::: 本文 :::
21 資本金等の額の減少がその効力を生じた日の意義(70の7−21)

70の7−21 措置法第70条の7第4項第11号の「資本金の額の減少又は当該準備金の額の減少がその効力を生じた日」とは、会社法第449条第6項又は第627条第6項((債権者の異議))に定める日(同法第449条第6項ただし書の規定の適用がある場合には、同条第7項の規定による変更した日)をいうことに留意する。

(新設)
(説明)
1 措置法第70条の7第4項第11号においては、特例受贈非上場株式等に係る認定贈与承継会社が「会社法第447条第1項若しくは第626条第1項の規定により資本金の額の減少した場合又は同法第448条第1項の規定により準備金の額の減少をした場合(同法第309条第2項第9号イ及びロに該当する場合その他財務省令で定める場合を除く。)」には、当該「資本金の額の減少又は当該準備金の額の減少がその効力を生じた日」から2月を経過する日(当該「資本金の額の減少又は当該準備金の額の減少がその効力を生じた日」から当該2月を経過する日までの間に当該経営承継受贈者が死亡した場合には、当該経営承継受贈者の相続人(包括受遺者を含む。)が当該経営承継受贈者の死亡による相続の開始があったことを知った日の翌日から6月を経過する日をいう。)に納税の猶予に係る期限が到来することとされている。
2 会社法上、株式会社においては、原則として、資本金又は準備金(以下「資本金等」という。)の額を減少する場合(減少する準備金の額の全部を資本金とする場合を除く。)には、当該株式会社の債権者は、当該株式会社に対し、資本金等の額の減少について異議を述べることができることとされており、その場合には、当該株式会社は、会社法第449条の規定に基づく債権者異議手続を経なければならないこととされている。当該手続を経た後の資本金等の額の減少の効力発生の日は、「資本金の額の減少」については、会社法第447条第1項第3号の日(株主総会の決議によって定められた資本金の額の減少がその効力を生ずる日)となり、「資本準備金の額の減少」については、同法第448条第1項第3号の日(株主総会の決議によって定められた資本準備金の額の減少がその効力を生ずる日)となる。ただし、当該債権者手続が株主総会の決議によって定められた効力を生ずる日までに終了していない場合には、その効力は生じないこととされているため(会社法4496一)、その場合には、前もって、同法第449条第7項の規定により当初の効力を生ずる日を変更する必要がある。通達ではこれらのことを留意的に明らかにした。
::: 与えられた情報 :::
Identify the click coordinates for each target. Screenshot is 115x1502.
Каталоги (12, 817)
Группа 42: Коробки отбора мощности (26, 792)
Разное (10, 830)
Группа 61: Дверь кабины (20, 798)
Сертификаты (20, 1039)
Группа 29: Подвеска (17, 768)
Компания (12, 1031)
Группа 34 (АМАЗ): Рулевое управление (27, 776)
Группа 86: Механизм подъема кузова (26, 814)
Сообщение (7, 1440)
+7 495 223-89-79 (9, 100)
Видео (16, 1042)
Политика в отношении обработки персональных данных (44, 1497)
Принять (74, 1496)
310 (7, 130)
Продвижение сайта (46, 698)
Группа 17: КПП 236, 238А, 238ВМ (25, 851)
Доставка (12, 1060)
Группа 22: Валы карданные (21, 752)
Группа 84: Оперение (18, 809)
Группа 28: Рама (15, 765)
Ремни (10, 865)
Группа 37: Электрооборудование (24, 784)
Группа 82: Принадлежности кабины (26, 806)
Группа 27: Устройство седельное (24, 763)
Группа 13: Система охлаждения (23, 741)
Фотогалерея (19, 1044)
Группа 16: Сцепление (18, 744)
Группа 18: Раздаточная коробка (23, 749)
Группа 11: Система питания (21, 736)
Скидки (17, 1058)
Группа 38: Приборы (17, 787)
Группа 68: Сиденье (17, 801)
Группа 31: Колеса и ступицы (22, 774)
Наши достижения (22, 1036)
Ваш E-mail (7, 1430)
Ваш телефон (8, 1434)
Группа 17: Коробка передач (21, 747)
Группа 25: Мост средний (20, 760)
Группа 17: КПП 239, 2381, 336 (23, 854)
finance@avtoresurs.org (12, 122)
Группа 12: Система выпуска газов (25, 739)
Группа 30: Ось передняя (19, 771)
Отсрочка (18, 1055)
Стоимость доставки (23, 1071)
:::
• 課題のねらい: 上の資本金の減少の効力発生日についての文章から、「70の7−21 措置法第70」という言葉を含むところで始めて「が到来することとされている。」の後で終わる部分を、一字も変えずに書き出してください。

• 課題の答え:
70の7−21 措置法第70条の7第4項第11号の「資本金の額の減少又は当該準備金の額の減少がその効力を生じた日」とは、会社法第449条第6項又は第627条第6項((債権者の異議))に定める日(同法第449条第6項ただし書の規定の適用がある場合には、同条第7項の規定による変更した日)をいうことに留意する。

(新設)
(説明)
1 措置法第70条の7第4項第11号においては、特例受贈非上場株式等に係る認定贈与承継会社が「会社法第447条第1項若しくは第626条第1項の規定により資本金の額の減少した場合又は同法第448条第1項の規定により準備金の額の減少をした場合(同法第309条第2項第9号イ及びロに該当する場合その他財務省令で定める場合を除く。)」には、当該「資本金の額の減少又は当該準備金の額の減少がその効力を生じた日」から2月を経過する日(当該「資本金の額の減少又は当該準備金の額の減少がその効力を生じた日」から当該2月を経過する日までの間に当該経営承継受贈者が死亡した場合には、当該経営承継受贈者の相続人(包括受遺者を含む。)が当該経営承継受贈者の死亡による相続の開始があったことを知った日の翌日から6月を経過する日をいう。)に納税の猶予に係る期限が到来することとされている。